The last couple of weeks I have come to some conclusions about things in my life that were important to me and that determined how I felt about the past and about where I am now. It resulted in me having a lot of peace of mind and I think that is one of the reasons that I reached a milestone that is allowing me to have all this change happening in my attitude right now.
I find that my outlook and attitude have altered quite a bit and that I'm looking with a whole new set of eyes at a lot of things. This is quite refreshing and causes many pleasant surprises because even I don't know how I will react to any given situation. What I do and say are new to me too, but so far I am happy with the outcomes. I haven't embarrassed myself yet and I do stand behind my words and actions.
It's always pleasant to reach a new stage of growth, especially because I've been waiting patiently for it to happen and had almost given up hope for it to actually take place. I think I had come to accept things the way they were and just at that time change happened. It seems when you accept your situation it does. You must be mentally ready for it then. The timing couldn't have been better anyway.

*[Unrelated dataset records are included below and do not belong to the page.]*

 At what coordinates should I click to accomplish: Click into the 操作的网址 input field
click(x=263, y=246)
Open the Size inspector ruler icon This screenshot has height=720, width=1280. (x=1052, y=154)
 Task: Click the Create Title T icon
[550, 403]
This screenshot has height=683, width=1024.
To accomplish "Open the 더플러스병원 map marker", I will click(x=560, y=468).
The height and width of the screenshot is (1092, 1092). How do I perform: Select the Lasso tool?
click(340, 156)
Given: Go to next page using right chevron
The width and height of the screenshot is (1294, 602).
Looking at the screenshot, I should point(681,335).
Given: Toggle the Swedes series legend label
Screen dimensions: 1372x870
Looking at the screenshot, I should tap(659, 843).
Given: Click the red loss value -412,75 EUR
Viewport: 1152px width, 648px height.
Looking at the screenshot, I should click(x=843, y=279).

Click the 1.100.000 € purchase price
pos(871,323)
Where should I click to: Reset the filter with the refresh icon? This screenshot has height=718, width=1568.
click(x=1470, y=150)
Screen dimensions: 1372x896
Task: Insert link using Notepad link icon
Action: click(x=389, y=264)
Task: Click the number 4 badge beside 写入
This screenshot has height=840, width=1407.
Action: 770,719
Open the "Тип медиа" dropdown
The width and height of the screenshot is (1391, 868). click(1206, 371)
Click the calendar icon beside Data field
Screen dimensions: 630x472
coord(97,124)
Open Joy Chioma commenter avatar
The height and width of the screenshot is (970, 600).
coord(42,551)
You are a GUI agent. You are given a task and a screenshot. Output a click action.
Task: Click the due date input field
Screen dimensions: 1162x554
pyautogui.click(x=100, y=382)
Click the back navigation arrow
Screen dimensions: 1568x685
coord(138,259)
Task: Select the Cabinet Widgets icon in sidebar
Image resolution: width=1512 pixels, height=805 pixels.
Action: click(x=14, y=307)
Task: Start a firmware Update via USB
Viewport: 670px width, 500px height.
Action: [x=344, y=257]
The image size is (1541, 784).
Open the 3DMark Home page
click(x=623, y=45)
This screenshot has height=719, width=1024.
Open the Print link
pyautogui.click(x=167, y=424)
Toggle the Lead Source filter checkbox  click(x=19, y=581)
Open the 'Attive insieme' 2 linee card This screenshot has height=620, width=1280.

I feel as if my eyes are bigger and see better and as if I observe more. I hear other people's words better and the understanding of them is more clear too. I have woken up and am no longer lulled into a false sense of security. This means that all things are more clear to me, the past as well as the future, and I can no longer just ignorantly live in the moment and hide there. I do have to plan some sort of a life.
Taking ownership of and responsibility for my life have been big things that I've done lately. They were some of the last deeds that I had to do. I come to them late but have been aware of them for a long time. I never fully understood the meaning of them and how to apply them to my life. I'm fully aware of what it means to do that now and it feels very liberating. I stand taller because of it.